# Development notes

Actions:
* Right now word to vec will use all data to train its embeddings. This should probably be validated by a train, test, validate split.
* Why do I use Adam for my skip gram

# Step 0a - Configuration

In [154]:
# Configuration
should_use_small_data = True
corpus_filename = "./datasets/ms_marco_corpus.txt"
weights_output_path = "skipgram_weights"

sentencepiece_model_prefix = "ms_marco"
sentencepiece_model_file_name = sentencepiece_model_prefix + ".model"

# Hyper parameters
sentence_piece_vocab_size = 10000

# Word2Vec hyper parameters
embedding_feature_dimension = 128
window_size =2
learning_rate = 0.01
skipgram_epochs = 20
batch_size = 32

# Two tower hyper parameters
hidden_size = 128  # Example hidden size for RNN
output_size = 64  # Example output size
vocab_size = 10000  # Example vocabulary size, adjust as needed

# Step 0 - Load dependencies

In [155]:
import os
import sentencepiece as spm
from datasets import list_datasets
from datasets import load_dataset
import pandas as pd

import torch
import torch.nn as nn
import torch.optim as optim
from torch.utils.data import Dataset, DataLoader
from torch.nn.utils.rnn import pad_sequence

from tqdm import tqdm

# Step 1 - Load the datasets

In [156]:
datasets_list = list_datasets()
ms_df_dict = load_dataset("ms_marco", "v1.1")
ms_train_df = ms_df_dict['train']
ms_validation_df = ms_df_dict['validation']
ms_test_df = ms_df_dict['test']

# Convert to Pandas
ms_train_df = pd.DataFrame(ms_train_df)
ms_validation_df = pd.DataFrame(ms_validation_df)
ms_test_df = pd.DataFrame(ms_test_df)

print(ms_train_df.head())

if should_use_small_data: 
    # Setup a smaller dataset for debugging purposes
    print("Running with smaller datasets enabled")
    ms_train_df = ms_train_df.iloc[0:1000]
    ms_validation_df = ms_validation_df.iloc[0:600]
    ms_test_df = ms_test_df[0:200]

                                             answers  \
0  [Results-Based Accountability is a disciplined...   
1                                              [Yes]   
2                                    [20-25 minutes]   
3                       [$11 to $22 per square foot]   
4                      [Due to symptoms in the body]   

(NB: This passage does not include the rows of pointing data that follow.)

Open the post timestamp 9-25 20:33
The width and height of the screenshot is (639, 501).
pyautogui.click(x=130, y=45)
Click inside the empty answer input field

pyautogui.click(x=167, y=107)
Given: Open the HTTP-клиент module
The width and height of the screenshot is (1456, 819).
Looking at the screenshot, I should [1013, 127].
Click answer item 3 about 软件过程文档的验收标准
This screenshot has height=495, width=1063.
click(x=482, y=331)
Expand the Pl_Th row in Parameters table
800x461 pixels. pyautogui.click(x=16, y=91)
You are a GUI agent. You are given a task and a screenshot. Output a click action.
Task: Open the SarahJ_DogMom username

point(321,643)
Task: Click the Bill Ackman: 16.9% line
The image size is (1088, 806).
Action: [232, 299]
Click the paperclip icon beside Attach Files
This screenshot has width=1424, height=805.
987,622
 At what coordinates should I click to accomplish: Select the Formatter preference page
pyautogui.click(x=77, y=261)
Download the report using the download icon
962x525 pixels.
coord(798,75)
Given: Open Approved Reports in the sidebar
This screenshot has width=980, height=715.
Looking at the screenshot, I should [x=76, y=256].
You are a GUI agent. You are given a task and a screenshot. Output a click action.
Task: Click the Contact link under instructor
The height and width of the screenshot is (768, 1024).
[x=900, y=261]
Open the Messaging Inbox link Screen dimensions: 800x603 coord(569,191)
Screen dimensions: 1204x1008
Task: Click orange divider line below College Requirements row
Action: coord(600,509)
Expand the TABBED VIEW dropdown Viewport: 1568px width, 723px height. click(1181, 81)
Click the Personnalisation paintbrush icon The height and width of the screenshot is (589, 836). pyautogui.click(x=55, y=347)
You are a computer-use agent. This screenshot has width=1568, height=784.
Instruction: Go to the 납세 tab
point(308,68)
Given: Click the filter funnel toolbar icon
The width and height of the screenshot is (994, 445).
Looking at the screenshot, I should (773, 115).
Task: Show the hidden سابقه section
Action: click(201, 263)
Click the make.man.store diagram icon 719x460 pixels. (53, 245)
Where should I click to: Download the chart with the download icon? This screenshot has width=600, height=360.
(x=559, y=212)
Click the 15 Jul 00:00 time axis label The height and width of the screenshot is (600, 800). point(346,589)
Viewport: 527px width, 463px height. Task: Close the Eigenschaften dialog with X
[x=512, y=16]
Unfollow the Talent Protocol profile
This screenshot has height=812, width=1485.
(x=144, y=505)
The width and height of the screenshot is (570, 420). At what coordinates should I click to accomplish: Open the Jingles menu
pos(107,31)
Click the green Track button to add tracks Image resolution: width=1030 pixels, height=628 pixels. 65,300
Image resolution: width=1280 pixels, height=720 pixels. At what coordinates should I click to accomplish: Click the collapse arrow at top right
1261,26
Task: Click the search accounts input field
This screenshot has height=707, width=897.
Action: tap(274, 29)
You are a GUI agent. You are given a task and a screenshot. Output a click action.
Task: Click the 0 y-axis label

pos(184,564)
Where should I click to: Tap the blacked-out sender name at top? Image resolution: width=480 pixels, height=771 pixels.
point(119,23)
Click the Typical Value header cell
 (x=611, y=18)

                                            passages  \
0  {'is_selected': [0, 0, 0, 0, 0, 1, 0, 0, 0, 0]...   
1  {'is_selected': [0, 1, 0, 0, 0, 0, 0], 'passag...   
2  {'is_selected': [0, 0, 0, 0, 1, 0, 0, 0, 0, 0]...   
3  {'is_selected': [0, 0, 0, 0, 0, 0, 0, 0, 1], '...   
4  {'is_selected': [0, 0, 1, 0, 0, 0, 0, 0], 'pas...   

                                               query  query_id   query_type  \
0                                        what is rba     19699  description   
1                       was ronald reagan a democrat     19700  description   
2  how long do you need for sydney and surroundin...     19701      numeric   
3         

# Step X - Sentence piece preparation

First we create the corpus from the combination from the combination of the the queries and the documents (both positive and negative)

In [157]:
query_string = "query"
passage_string = "passages"
passage_text_string = "passage_text"

# Gather all of queries into one list
all_queries = list(ms_train_df[query_string]) + list(ms_validation_df[query_string]) + list(ms_test_df[query_string])

assert (len(all_queries) == len(ms_train_df) + len(ms_validation_df) + len(ms_test_df))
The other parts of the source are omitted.